- _Interface element items_
>> start
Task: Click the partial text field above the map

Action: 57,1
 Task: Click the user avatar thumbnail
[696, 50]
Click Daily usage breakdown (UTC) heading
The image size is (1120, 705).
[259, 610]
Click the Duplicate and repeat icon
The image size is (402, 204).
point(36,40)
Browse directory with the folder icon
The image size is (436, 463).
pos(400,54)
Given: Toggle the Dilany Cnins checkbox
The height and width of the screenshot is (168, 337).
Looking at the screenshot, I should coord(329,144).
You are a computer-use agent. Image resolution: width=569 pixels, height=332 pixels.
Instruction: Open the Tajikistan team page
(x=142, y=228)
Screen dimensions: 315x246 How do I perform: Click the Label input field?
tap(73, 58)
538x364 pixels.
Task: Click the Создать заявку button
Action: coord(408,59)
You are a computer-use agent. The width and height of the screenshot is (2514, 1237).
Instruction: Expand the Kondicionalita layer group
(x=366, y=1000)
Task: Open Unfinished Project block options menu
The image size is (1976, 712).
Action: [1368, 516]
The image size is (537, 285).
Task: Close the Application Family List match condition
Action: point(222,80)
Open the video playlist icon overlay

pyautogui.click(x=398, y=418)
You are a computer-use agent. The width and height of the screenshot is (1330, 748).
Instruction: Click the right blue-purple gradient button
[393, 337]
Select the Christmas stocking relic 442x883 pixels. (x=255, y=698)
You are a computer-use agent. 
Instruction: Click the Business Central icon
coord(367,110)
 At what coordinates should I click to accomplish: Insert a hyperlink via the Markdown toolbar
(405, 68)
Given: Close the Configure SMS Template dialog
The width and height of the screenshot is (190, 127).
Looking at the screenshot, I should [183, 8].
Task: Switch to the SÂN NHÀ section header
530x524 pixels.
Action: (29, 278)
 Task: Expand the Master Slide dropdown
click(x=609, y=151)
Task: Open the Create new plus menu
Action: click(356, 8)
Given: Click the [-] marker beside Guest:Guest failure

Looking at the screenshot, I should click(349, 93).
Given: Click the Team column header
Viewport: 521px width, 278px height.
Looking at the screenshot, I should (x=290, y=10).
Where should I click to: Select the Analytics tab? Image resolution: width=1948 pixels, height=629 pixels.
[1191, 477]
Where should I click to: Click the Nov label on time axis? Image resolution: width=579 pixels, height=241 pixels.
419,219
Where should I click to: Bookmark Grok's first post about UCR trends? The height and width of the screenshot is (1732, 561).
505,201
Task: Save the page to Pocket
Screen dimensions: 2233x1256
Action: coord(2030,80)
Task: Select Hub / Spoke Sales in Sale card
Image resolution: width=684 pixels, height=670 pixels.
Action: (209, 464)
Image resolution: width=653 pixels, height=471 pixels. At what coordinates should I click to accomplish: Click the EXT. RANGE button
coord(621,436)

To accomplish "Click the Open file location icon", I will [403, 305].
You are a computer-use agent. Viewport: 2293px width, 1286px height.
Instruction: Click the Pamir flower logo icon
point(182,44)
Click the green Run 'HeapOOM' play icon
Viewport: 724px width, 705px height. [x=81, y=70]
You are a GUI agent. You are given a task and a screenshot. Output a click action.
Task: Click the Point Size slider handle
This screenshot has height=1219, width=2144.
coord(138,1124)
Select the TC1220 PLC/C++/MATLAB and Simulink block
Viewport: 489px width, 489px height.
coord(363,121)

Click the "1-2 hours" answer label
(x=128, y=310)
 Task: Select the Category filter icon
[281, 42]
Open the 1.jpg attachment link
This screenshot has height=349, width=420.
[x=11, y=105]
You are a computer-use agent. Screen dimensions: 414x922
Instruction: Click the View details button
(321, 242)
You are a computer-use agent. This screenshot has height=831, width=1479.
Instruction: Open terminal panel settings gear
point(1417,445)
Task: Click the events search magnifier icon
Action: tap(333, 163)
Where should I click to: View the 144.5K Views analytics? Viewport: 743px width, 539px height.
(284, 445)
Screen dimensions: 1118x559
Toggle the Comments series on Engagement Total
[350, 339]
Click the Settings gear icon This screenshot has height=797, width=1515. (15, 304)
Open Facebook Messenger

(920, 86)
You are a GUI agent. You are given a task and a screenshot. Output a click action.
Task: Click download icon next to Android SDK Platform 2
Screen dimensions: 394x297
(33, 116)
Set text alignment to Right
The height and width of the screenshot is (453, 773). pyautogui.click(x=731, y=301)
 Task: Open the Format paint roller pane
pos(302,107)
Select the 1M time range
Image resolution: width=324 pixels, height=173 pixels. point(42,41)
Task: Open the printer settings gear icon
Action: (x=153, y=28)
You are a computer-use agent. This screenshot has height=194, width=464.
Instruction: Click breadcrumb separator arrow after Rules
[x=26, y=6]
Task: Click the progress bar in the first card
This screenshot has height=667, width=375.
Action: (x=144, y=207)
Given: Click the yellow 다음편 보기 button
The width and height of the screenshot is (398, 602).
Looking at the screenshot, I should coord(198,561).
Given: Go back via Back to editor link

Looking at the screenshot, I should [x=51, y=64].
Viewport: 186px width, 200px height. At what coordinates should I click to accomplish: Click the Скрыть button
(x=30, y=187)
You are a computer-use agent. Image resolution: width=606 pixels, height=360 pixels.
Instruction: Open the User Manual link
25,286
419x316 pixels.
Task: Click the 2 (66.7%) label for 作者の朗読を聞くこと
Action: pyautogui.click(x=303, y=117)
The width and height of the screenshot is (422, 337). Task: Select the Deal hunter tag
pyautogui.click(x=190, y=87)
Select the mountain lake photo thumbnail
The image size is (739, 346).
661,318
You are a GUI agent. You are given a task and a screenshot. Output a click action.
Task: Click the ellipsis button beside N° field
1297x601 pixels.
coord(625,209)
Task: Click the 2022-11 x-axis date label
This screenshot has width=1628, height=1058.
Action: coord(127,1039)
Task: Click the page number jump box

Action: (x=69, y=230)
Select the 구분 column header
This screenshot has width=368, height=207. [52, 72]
>> end
- _Task instructions_
Please repeat the items above, changing every "computer-use agent" to "screen assistant" and leaving all else the same.

- _Task answer_
Task: Click the partial text field above the map

Action: 57,1
 Task: Click the user avatar thumbnail
[696, 50]
Click Daily usage breakdown (UTC) heading
The image size is (1120, 705).
[259, 610]
Click the Duplicate and repeat icon
The image size is (402, 204).
point(36,40)
Browse directory with the folder icon
The image size is (436, 463).
pos(400,54)
Given: Toggle the Dilany Cnins checkbox
The height and width of the screenshot is (168, 337).
Looking at the screenshot, I should coord(329,144).
You are a screen assistant. Image resolution: width=569 pixels, height=332 pixels.
Instruction: Open the Tajikistan team page
(x=142, y=228)
Screen dimensions: 315x246 How do I perform: Click the Label input field?
tap(73, 58)
538x364 pixels.
Task: Click the Создать заявку button
Action: coord(408,59)
You are a screen assistant. The width and height of the screenshot is (2514, 1237).
Instruction: Expand the Kondicionalita layer group
(x=366, y=1000)
Task: Open Unfinished Project block options menu
The image size is (1976, 712).
Action: [1368, 516]
The image size is (537, 285).
Task: Close the Application Family List match condition
Action: point(222,80)
Open the video playlist icon overlay

pyautogui.click(x=398, y=418)
You are a screen assistant. The width and height of the screenshot is (1330, 748).
Instruction: Click the right blue-purple gradient button
[393, 337]
Select the Christmas stocking relic 442x883 pixels. (x=255, y=698)
You are a screen assistant. 
Instruction: Click the Business Central icon
coord(367,110)
 At what coordinates should I click to accomplish: Insert a hyperlink via the Markdown toolbar
(405, 68)
Given: Close the Configure SMS Template dialog
The width and height of the screenshot is (190, 127).
Looking at the screenshot, I should [183, 8].
Task: Switch to the SÂN NHÀ section header
530x524 pixels.
Action: (29, 278)
 Task: Expand the Master Slide dropdown
click(x=609, y=151)
Task: Open the Create new plus menu
Action: click(356, 8)
Given: Click the [-] marker beside Guest:Guest failure

Looking at the screenshot, I should click(349, 93).
Given: Click the Team column header
Viewport: 521px width, 278px height.
Looking at the screenshot, I should (x=290, y=10).
Where should I click to: Select the Analytics tab? Image resolution: width=1948 pixels, height=629 pixels.
[1191, 477]
Where should I click to: Click the Nov label on time axis? Image resolution: width=579 pixels, height=241 pixels.
419,219
Where should I click to: Bookmark Grok's first post about UCR trends? The height and width of the screenshot is (1732, 561).
505,201
Task: Save the page to Pocket
Screen dimensions: 2233x1256
Action: coord(2030,80)
Task: Select Hub / Spoke Sales in Sale card
Image resolution: width=684 pixels, height=670 pixels.
Action: (209, 464)
Image resolution: width=653 pixels, height=471 pixels. At what coordinates should I click to accomplish: Click the EXT. RANGE button
coord(621,436)

To accomplish "Click the Open file location icon", I will [403, 305].
You are a screen assistant. Viewport: 2293px width, 1286px height.
Instruction: Click the Pamir flower logo icon
point(182,44)
Click the green Run 'HeapOOM' play icon
Viewport: 724px width, 705px height. [x=81, y=70]
You are a GUI agent. You are given a task and a screenshot. Output a click action.
Task: Click the Point Size slider handle
This screenshot has height=1219, width=2144.
coord(138,1124)
Select the TC1220 PLC/C++/MATLAB and Simulink block
Viewport: 489px width, 489px height.
coord(363,121)

Click the "1-2 hours" answer label
(x=128, y=310)
 Task: Select the Category filter icon
[281, 42]
Open the 1.jpg attachment link
This screenshot has height=349, width=420.
[x=11, y=105]
You are a screen assistant. Screen dimensions: 414x922
Instruction: Click the View details button
(321, 242)
You are a screen assistant. This screenshot has height=831, width=1479.
Instruction: Open terminal panel settings gear
point(1417,445)
Task: Click the events search magnifier icon
Action: tap(333, 163)
Where should I click to: View the 144.5K Views analytics? Viewport: 743px width, 539px height.
(284, 445)
Screen dimensions: 1118x559
Toggle the Comments series on Engagement Total
[350, 339]
Click the Settings gear icon This screenshot has height=797, width=1515. (15, 304)
Open Facebook Messenger

(920, 86)
You are a GUI agent. You are given a task and a screenshot. Output a click action.
Task: Click download icon next to Android SDK Platform 2
Screen dimensions: 394x297
(33, 116)
Set text alignment to Right
The height and width of the screenshot is (453, 773). pyautogui.click(x=731, y=301)
 Task: Open the Format paint roller pane
pos(302,107)
Select the 1M time range
Image resolution: width=324 pixels, height=173 pixels. point(42,41)
Task: Open the printer settings gear icon
Action: (x=153, y=28)
You are a screen assistant. This screenshot has height=194, width=464.
Instruction: Click breadcrumb separator arrow after Rules
[x=26, y=6]
Task: Click the progress bar in the first card
This screenshot has height=667, width=375.
Action: (x=144, y=207)
Given: Click the yellow 다음편 보기 button
The width and height of the screenshot is (398, 602).
Looking at the screenshot, I should coord(198,561).
Given: Go back via Back to editor link

Looking at the screenshot, I should [x=51, y=64].
Viewport: 186px width, 200px height. At what coordinates should I click to accomplish: Click the Скрыть button
(x=30, y=187)
You are a screen assistant. Image resolution: width=606 pixels, height=360 pixels.
Instruction: Open the User Manual link
25,286
419x316 pixels.
Task: Click the 2 (66.7%) label for 作者の朗読を聞くこと
Action: pyautogui.click(x=303, y=117)
The width and height of the screenshot is (422, 337). Task: Select the Deal hunter tag
pyautogui.click(x=190, y=87)
Select the mountain lake photo thumbnail
The image size is (739, 346).
661,318
You are a GUI agent. You are given a task and a screenshot. Output a click action.
Task: Click the ellipsis button beside N° field
1297x601 pixels.
coord(625,209)
Task: Click the 2022-11 x-axis date label
This screenshot has width=1628, height=1058.
Action: coord(127,1039)
Task: Click the page number jump box

Action: (x=69, y=230)
Select the 구분 column header
This screenshot has width=368, height=207. [52, 72]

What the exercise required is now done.